A disproportionate elevation in right sided filling pressure in relation to left sided filling pressure predicts outcome after transcatheter mitral valve repair in patients with chronic heart failure
R. Osteresch1, K. Diehl1, A. Ben Ammar1, P. Dierks1, S. Rühle1, J. Schmucker1, A. Fach1, H. Wienbergen1, R. Hambrecht1
1Bremer Institut für Herz- und Kreislaufforschung (BIHKF), Bremen;
Background: Although right atrial pressure (RAP) and precapillary wedge pressure (PCWP) are correlated in chronic heart failure (CHF), a disproportionately elevated RAP relative to PCWP occurs in a subset of patients with CHF undergoing transcatheter mitral valve repair (TMVR) for severe mitral regurgitation (MR).
Objective: To assess the prognostic impact of disproportionately increased RAP relative to PCWP (RAP/PCWP ratio) in patients undergoing TMVR.

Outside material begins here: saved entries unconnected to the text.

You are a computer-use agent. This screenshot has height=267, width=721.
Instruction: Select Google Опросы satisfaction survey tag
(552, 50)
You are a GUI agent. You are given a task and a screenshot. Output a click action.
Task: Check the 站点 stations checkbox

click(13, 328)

Methods Consecutive patients with severe MR, CHF and elevated filling pressures (RAP ≥10mmHg and PCWP ≥22mmHg) who underwent TMVR were enrolled and separated into 3 groups according to RAP/PCWP terciles (A: low RAP/PCWP <0.46; B: intermediate RAP/PCWP 0.46-0.55; C: high RAP/PCWP ≥0.55). Primary endpoint was a composite of all-cause mortality and rehospitalization due to CHF during a mean follow-up period of 16±9 months. The impact of RAP/PCWP on prognosis was assessed by receiver operating characteristic (ROC) and Kaplan Meier analysis. Multivariable Cox proportional-hazards regression analysis was used to investigate independent predictors for primary outcome.

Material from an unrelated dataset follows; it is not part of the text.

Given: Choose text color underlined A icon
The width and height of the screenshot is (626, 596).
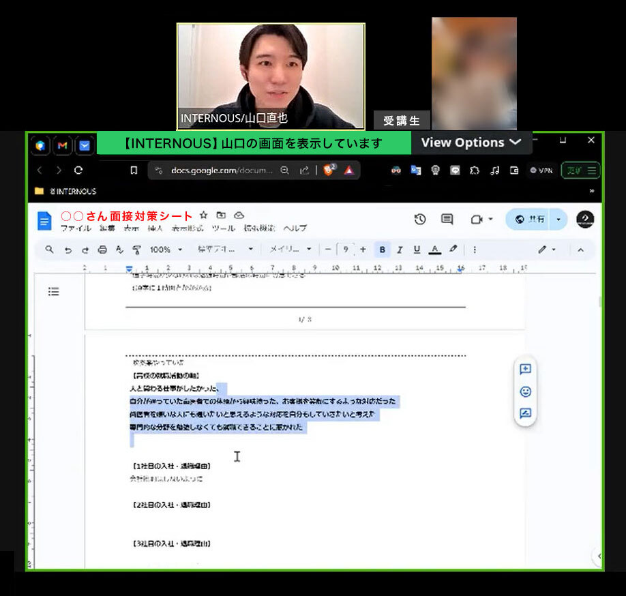Looking at the screenshot, I should coord(435,250).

Results: 121 patients (A: n=39, B: n=42, C: n=40) at high operative risk (75±9 years, 71.1% male, Logistic Euro-SCORE 20.6±10%) were enrolled. Mean RAP/PCWP was 0.38±0.01 vs. 0.51±0.03 vs. 0.72±0.16; p<0.001. Patients in the high RAP/PCWP group showed significantly higher rates of early rehospitalization for heart failure at 30 days (20.5% vs. 17.5% vs. 5.1%; p=0.03). At long-term follow-up, Kaplan-Meier analysis revealed a significantly lower event free survival for combined primary endpoint in the high RAP/PCWP group (72.2% vs. 63.2% vs. 43.6%; log-rank p=0.041). ROC curve analysis demonstrated that RAP/PCWP was associated with an area under the curve of 0.65 (95% confidence interval (CI) 0.55-0.76; p=0.006). In Cox regression analysis, preexisting NYHA functional class IV (hazard ratio (HR) 2.89; 95% CI 1.79-4.66; p<0.0001), failed clip procedure (HR 3.39; 95% CI 1.85-6.23; p<0.0001) and increased RAP/PCWP ratio (HR 2.91; 95% CI 1.50-5.65; p=0.002) were independent predictors for combined primary endpoint.
Conclusions: A disproportionate increase in right to left ventricular filling pressures is independently associated with worse prognosis in patients undergoing TMVR. Therefore, RAP/PCWP ratio may be helpful in optimal patients selection for TMVR.